Изменить размер шрифта - +
Магазинная штамповка становилась волшебно живой в его гениальной руке, даже когда оставалась неподвижной, – это и было самым поразительным.
Впрочем, точно так же оживлял он и разные предметы: мою кепку, Лизину перчатку, забытую на стуле шаль пани Дрыбци-маленькой, даже электрический шнур от настольной лампы, – каким-то сумасшедшим чутьем извлекая из них «настроение». Это всегда была импровизация: лирическая или гротесковая. Он уверял, что искусство оживления кукол по природе своей может быть только трагикомичным.
Из движения рождается история, говорил он; из жеста рождается жизнь…

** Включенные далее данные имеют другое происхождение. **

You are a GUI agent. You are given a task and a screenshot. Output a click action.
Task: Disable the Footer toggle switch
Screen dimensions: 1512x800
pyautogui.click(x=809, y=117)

– Я и сам – Петрушка, – повторил он, и магазинная кукла смешно поднялась с его колена, потянулась вверх и прильнула щекой к его сердцу, будто соглашалась…
Черт сидел тогда на его остром плече и неслышно посмеивался!

* * *

Странно: поймал себя на желании описывать наши встречи, разговоры и всю нашу жизнь в прошедшем времени – а ведь дурная, поди, примета? Да и к чему? Не знаю: пронзительная невозвратность глаголов прошедшего времени чрезвычайно к нему идет, – к его искусству, его страсти, его странности, к его сумрачной и ожесточенной преданности Лизе, да и вообще – ко всей его, едва ли не пограничной, личности.
Несуразный во всем, он не однажды меня огорошивал: например, я знал, что его обычное косноязычие исчезает с первым же появлением в разговоре кукольной темы.
Тут с ним происходил ряд поразительных, чуть ли не физиологических превращений: язык начинал иначе двигаться во рту, будто некто разом снимал с него заклятие. Его скованные руки обретали невозможную до того, летучую и лукавую свободу, хотя за столом в гостях он мог не удержать тонкой чашки в пальцах – в тех же пальцах, которые творили чудеса, когда становились частью куклы. К этому я, пожалуй, привык еще с детства, с нашего дворового театра. Но как же я был потрясен, получив – впервые и единственный раз в жизни, лет пять назад, – письмо от него с Сахалина, куда он уехал хоронить маму.
В ту зиму на остров то и дело обрушивались небывалые метели, и аэропорт по нескольку дней стоял закрытым… Видимо, его одолевала там особенная тоска, если вдруг он принялся за это письмо. Мое же потрясение, когда я приступил к чтению этих страниц (он накатал их двенадцать, мелко, от руки), передать трудно. Натужный и кокетливый графоман во мне вспыхнул, ахнул и поник в самом начале описания метели…
Где-то я храню эти исписанные листки, в одном из картонных ящиков, разобрать которые после переезда от Майи нет сил.
Здорово там, в письме, – о синих всплесках молнии на страницах раскрытой книги и о сыне, что родился со смехом на лице и отказался носить его всю жизнь…
Нет, уже не помню наизусть. А стоило бы его перечесть, чтоб окончательно увериться в тотальной талантливости художника, если уж при рождении ему выдан небесами алмаз с зачарованными гранями, в каждую из которых можно смотреться до бесконечности… Вот тогда я впервые ощутил масштаб его личности и его воображения, могучую волю к постоянному созиданию своего магического мира.
В самом деле: надо бы раскопать это письмо, и жаль, что нельзя показать его Лизе; там о ней несколько страниц – душераздирающих… Впрочем, вряд ли это изменило бы главное: ту вражду и надлом, ту ненавистническую ее привязанность к нему, которые на фоне его несокрушимой безнадежной любви пылают только ярче и больнее.

* * *

В начале ее болезни мне хотелось разобраться в причинах, в истоках несчастья. Да, смерть единственного, пусть и больного ребенка, конечно, может повлиять на психику женщины. Однако в тот раз она довольно быстро пошла на поправку, и весь фон болезни был так понятен по-человечески. Выздоравливая, волновалась: как там Петя один, что будет с их знаменитым номером, стремилась скорее вернуться… И когда он приехал ее забирать в тот первый раз, она была в абсолютном порядке.